Federal Reserve officials kept the overnight lending rate between banks at a range of zero to 0.25%, where it has been for a year, and said the U.S. economy is strengthening

The Federal Reserve repeated its pledge to keep interest rates “exceptionally low” for “an extended period” and said the economy is strengthening.

“Household spending appears to be expanding at a moderate rate, though it remains constrained by a weak labor market, modest income growth, lower housing wealth, and tight credit,” the Federal Open Market Committee said in a statement today after meeting in Washington. “Businesses are still cutting back on fixed investment” and “remain reluctant to add to payrolls.” Deterioration in the labor market is “abating.”
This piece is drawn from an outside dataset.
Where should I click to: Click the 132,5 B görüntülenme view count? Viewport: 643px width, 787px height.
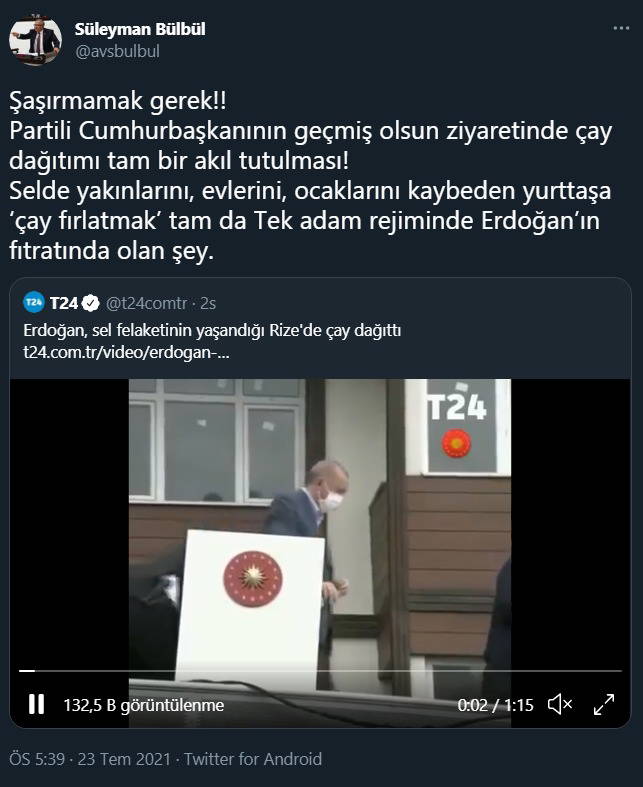(x=144, y=705)
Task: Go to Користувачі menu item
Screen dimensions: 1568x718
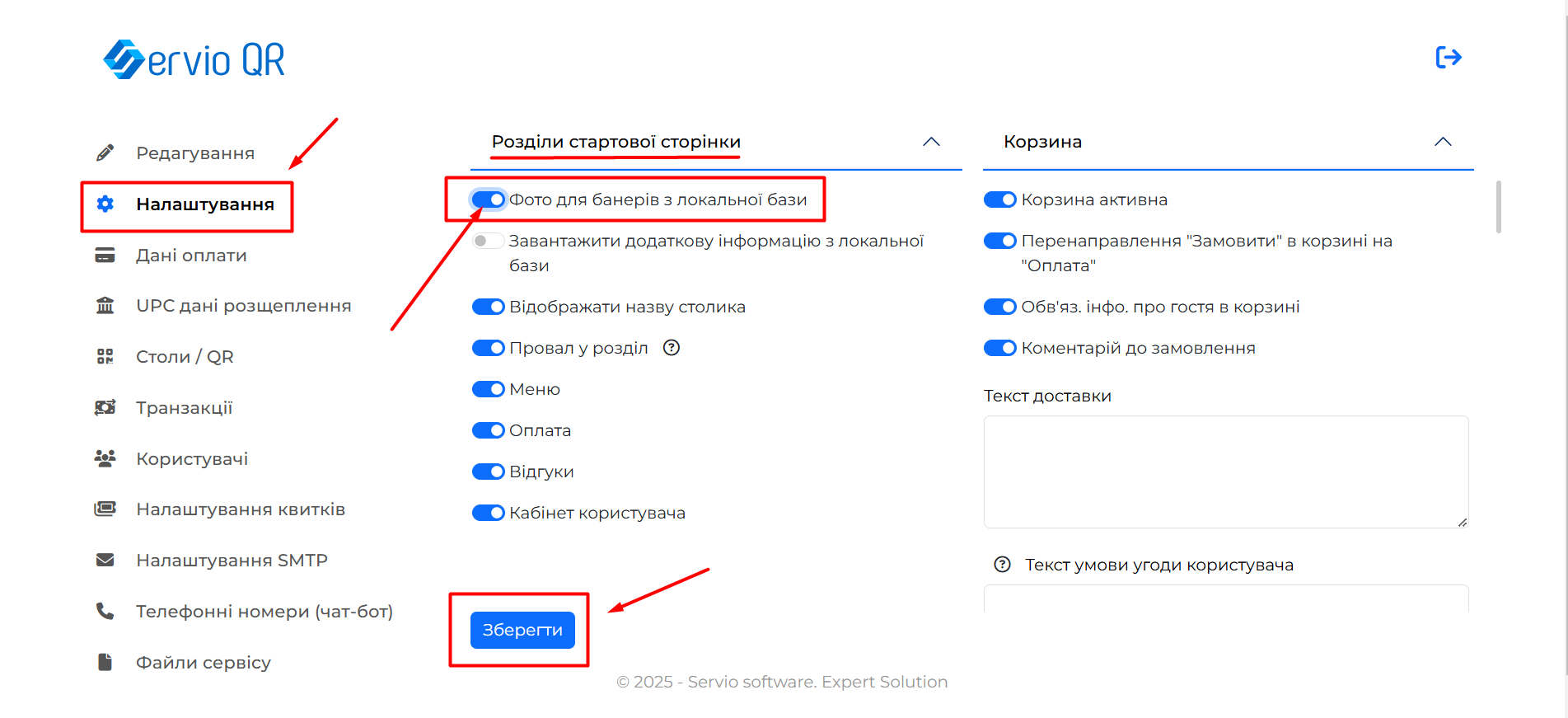Action: pos(192,459)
Chairman Ben S. Bernanke, who faces a confirmation vote for a second term by the Senate Banking Committee tomorrow, is battling what he calls “significant headwinds” of declining credit and continuing job losses. While the economy has returned to growth after the deepest recession since the 1930s, most economists surveyed by Bloomberg News predict the unemployment rate will exceed 10 percent through June. Consumer spending is still below its level of two years ago.

Officials kept their benchmark overnight lending rate between banks in range of zero and 0.25 percent, where it has been for a year. Policy makers restated that low interest rates are contingent on “low rates of resource utilization, subdued inflation trends, and stable inflation expectations.”

“Inflation will remain subdued for some time,” the statement said. The consumer price index, minus food and energy, rose 1.7 percent for the 12 months ending November, unchanged from October, the Labor Department reported today.

The dollar was little changed against the euro after the decision, while stocks pared gains. Treasury notes advanced.

Agency Purchases, Liquidity

The Fed said it will continue purchases of agency mortgage-backed securities totaling $1.25 trillion and about $175 billion of agency debt through the first quarter of next year. The FOMC and the Fed’s Board of Governors

reiterated that “most of the Federal Reserve’s special liquidity facilities will expire on Feb. 1 2010.” The Fed also said it’s working with other central banks to close temporary liquidity swap arrangements by Feb. 1.

“The Federal Reserve expects that amounts provided under the Term Auction Facility will continue to be scaled back in early 2010,” the statement said.

The decision was unanimous.

The FOMC met after a week of reports suggesting economic growth picked up in the fourth quarter. Retail sales climbed 1.3 percent in November, twice as much as anticipated in a Bloomberg News survey of economists. Inventories rose in October for the first time since August 2008, and exports in the same month increased to the highest levels in 11 months.

Forecasts Raised

The numbers led economists at Goldman Sachs Group Inc. (GS) and JPMorgan Chase & Co. (JPM) to raise their forecasts for fourth quarter growth by a full percentage point. JPMorgan lifted its estimate to a 4.5 percent annual growth rate in the final three months of 2009, compared with a previous prediction of 3.5 percent.

Goldman economists increased their estimate to 4 percent from 3 percent. Gross domestic product grew 2.8 percent in the third quarter after shrinking for each of the previous four quarters.

“There is more of a self-sustaining dynamic developing,” Julia Coronado, senior U.S. economist at BNP Paribas SA in New York, said before the announcement. “We are still in a very deep hole.”

Previous Recessions

Consumer spending, which fell the most since 1980 during the recession, rose to $9.25 trillion on an annual basis in the third quarter. Purchases were still below the pre-recession peak of $9.36 trillion in the fourth quarter of 2007.

By contrast, consumption grew every quarter of the March to November 2001 recession. In the 1990 slump, which began in the third quarter of that year, consumption surpassed the pre- recession peak in the third quarter of 1991. The downturn ended in the first quarter of that year.